- Opening Delimiter -

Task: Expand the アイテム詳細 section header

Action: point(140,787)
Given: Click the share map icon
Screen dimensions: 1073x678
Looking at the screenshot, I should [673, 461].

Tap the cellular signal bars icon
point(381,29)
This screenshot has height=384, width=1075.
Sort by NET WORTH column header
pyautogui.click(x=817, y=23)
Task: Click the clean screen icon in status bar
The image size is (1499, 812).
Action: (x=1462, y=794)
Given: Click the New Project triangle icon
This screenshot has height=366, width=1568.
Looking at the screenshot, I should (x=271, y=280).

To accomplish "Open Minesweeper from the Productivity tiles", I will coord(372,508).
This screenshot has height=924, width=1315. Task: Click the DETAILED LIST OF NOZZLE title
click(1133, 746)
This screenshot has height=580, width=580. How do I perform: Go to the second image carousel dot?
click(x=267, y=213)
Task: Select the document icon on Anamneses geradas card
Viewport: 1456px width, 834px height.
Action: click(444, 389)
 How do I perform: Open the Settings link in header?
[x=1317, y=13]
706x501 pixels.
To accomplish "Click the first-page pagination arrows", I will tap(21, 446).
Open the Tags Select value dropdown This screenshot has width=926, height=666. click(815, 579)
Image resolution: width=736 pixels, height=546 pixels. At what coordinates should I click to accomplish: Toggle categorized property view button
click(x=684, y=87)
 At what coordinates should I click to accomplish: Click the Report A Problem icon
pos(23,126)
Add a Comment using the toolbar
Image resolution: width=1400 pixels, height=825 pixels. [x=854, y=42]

- Closing Delimiter -

Produce a word-for-word copy of all the entries above.

Task: Expand the アイテム詳細 section header

Action: point(140,787)
Given: Click the share map icon
Screen dimensions: 1073x678
Looking at the screenshot, I should [673, 461].

Tap the cellular signal bars icon
point(381,29)
This screenshot has height=384, width=1075.
Sort by NET WORTH column header
pyautogui.click(x=817, y=23)
Task: Click the clean screen icon in status bar
The image size is (1499, 812).
Action: (x=1462, y=794)
Given: Click the New Project triangle icon
This screenshot has height=366, width=1568.
Looking at the screenshot, I should (x=271, y=280).

To accomplish "Open Minesweeper from the Productivity tiles", I will coord(372,508).
This screenshot has height=924, width=1315. Task: Click the DETAILED LIST OF NOZZLE title
click(1133, 746)
This screenshot has height=580, width=580. How do I perform: Go to the second image carousel dot?
click(x=267, y=213)
Task: Select the document icon on Anamneses geradas card
Viewport: 1456px width, 834px height.
Action: click(444, 389)
 How do I perform: Open the Settings link in header?
[x=1317, y=13]
706x501 pixels.
To accomplish "Click the first-page pagination arrows", I will tap(21, 446).
Open the Tags Select value dropdown This screenshot has width=926, height=666. click(815, 579)
Image resolution: width=736 pixels, height=546 pixels. At what coordinates should I click to accomplish: Toggle categorized property view button
click(x=684, y=87)
 At what coordinates should I click to accomplish: Click the Report A Problem icon
pos(23,126)
Add a Comment using the toolbar
Image resolution: width=1400 pixels, height=825 pixels. [x=854, y=42]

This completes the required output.